▶ **Kutipan**:
++++++++

Syariah

Cinta dan Komitmen, Mana yang Lebih Utama dalam Pernikahan?

Sab, 16 Maret 2024 | 15:00 WIB

Cinta dan Komitmen, Mana yang Lebih Utama dalam Pernikahan?

Cinta dan komitmen. (Foto: NU Online/Freepik)

Mawadah adalah kata yang sering kita dengar pada ucapan dalam suatu perayaan pernikahan. Kalimat ini banyak dirangkai dalam kalimat “Semoga pernikahannya sakinah, mawadah wa rahmah” yang diarahkan kepada sepasang mempelai. 


Kata mawadah, salah satu komponen bentuk ideal rumah tangga, tercermin dalam kalimat “Sakinah, mawadah wa rahmah” yang secara jelas diambil dari Al-Qur'an surat Ar-Rum ayat ke-21:


وَمِنْ اٰيٰتِهٖٓ اَنْ خَلَقَ لَكُمْ مِّنْ اَنْفُسِكُمْ اَزْوَاجًا لِّتَسْكُنُوْٓا اِلَيْهَا وَجَعَلَ بَيْنَكُمْ مَّوَدَّةً وَّرَحْمَةًۗ اِنَّ فِيْ ذٰلِكَ لَاٰيٰتٍ لِّقَوْمٍ يَّتَفَكَّرُوْنَ ۝٢١


Artinya: “Di antara tanda-tanda (kebesaran)-Nya ialah bahwa Dia menciptakan pasangan-pasangan untukmu dari (jenis) dirimu sendiri agar kamu merasa tenteram kepadanya. Dia menjadikan di antaramu rasa cinta dan kasih sayang. Sesungguhnya pada yang demikian itu benar-benar terdapat tanda-tanda (kebesaran Allah) bagi kaum yang berpikir.” (QS Ar-Rum [30]: 21).


Merujuk kepada KBBI, mawadah sendiri maknanya adalah kasih sayang. Kata ini sebenarnya berasal dari bahasa Arab, yaitu مودّة yang artinya serupa sebagaimana yang tertera dalam KBBI. Mawadah memiliki makna filosofis di mana seorang yang mencintai selalu berkeinginan dan berupaya keras untuk menjauhkan orang yang dicintainya dari segala hal yang negatif, tidak disenangi, dan menyakitinya secara emosional (A.M. Ismatulloh, Konsep Sakinah, Mawadah Dan Rahmah dalam Al-Qur’an, [Mazahib: Jurnal Pemikiran Hukum Islam, 2015], hal. 55). 


Mawadah, berasal dari bahasa Arab, menggambarkan cinta yang membara dan menggebu-gebu, erat kaitannya dengan sakinah untuk mencapai rasa aman dan ketenangan dalam hubungan. Perasaan ini adalah hal lumrah karena menciptakan kekokohan dalam keluarga melalui saling mencintai.

++++++++

▶ **Bagian Data**:

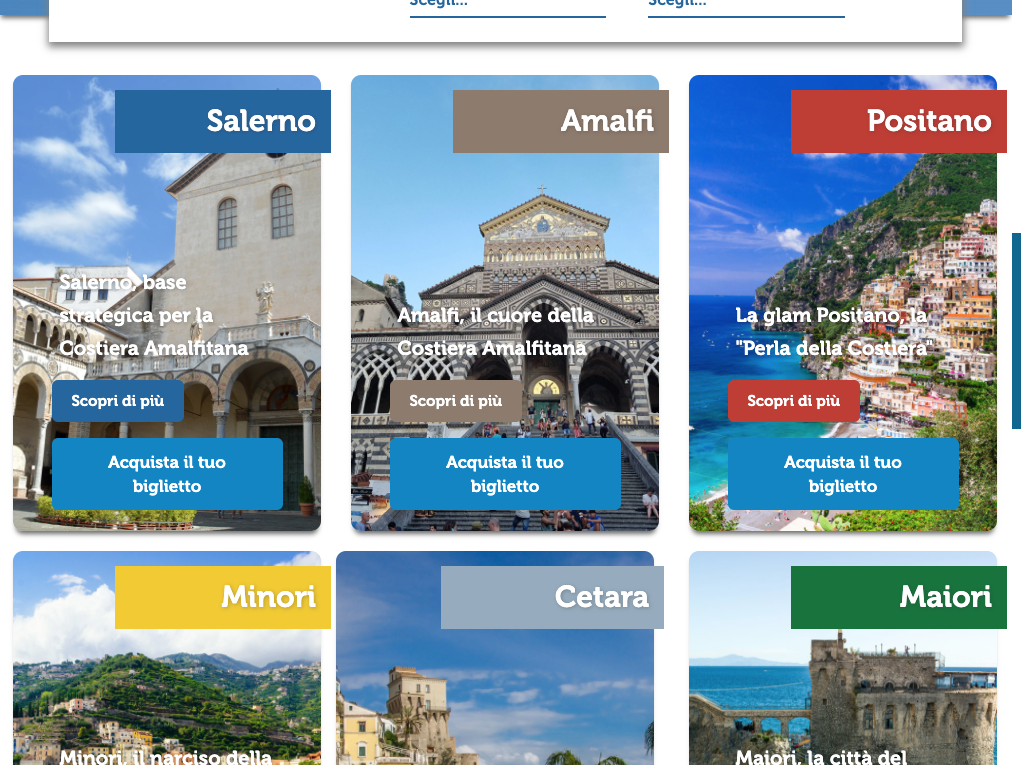Click Acquista il tuo biglietto under Amalfi
Viewport: 1021px width, 765px height.
pyautogui.click(x=505, y=473)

++++++++

▶ **Daftar Tugas**:
1) Menurut kutipan, apa arti kata mawadah dalam KBBI?
2) Tulis ulang persis bagian kutipan, semuanya dari "Mawadah adalah kata" terus sampai "kepada sepasang mempelai.".

▶ **Hasil Akhir**:
1) Kasih sayang.

2)
Mawadah adalah kata yang sering kita dengar pada ucapan dalam suatu perayaan pernikahan. Kalimat ini banyak dirangkai dalam kalimat “Semoga pernikahannya sakinah, mawadah wa rahmah” yang diarahkan kepada sepasang mempelai.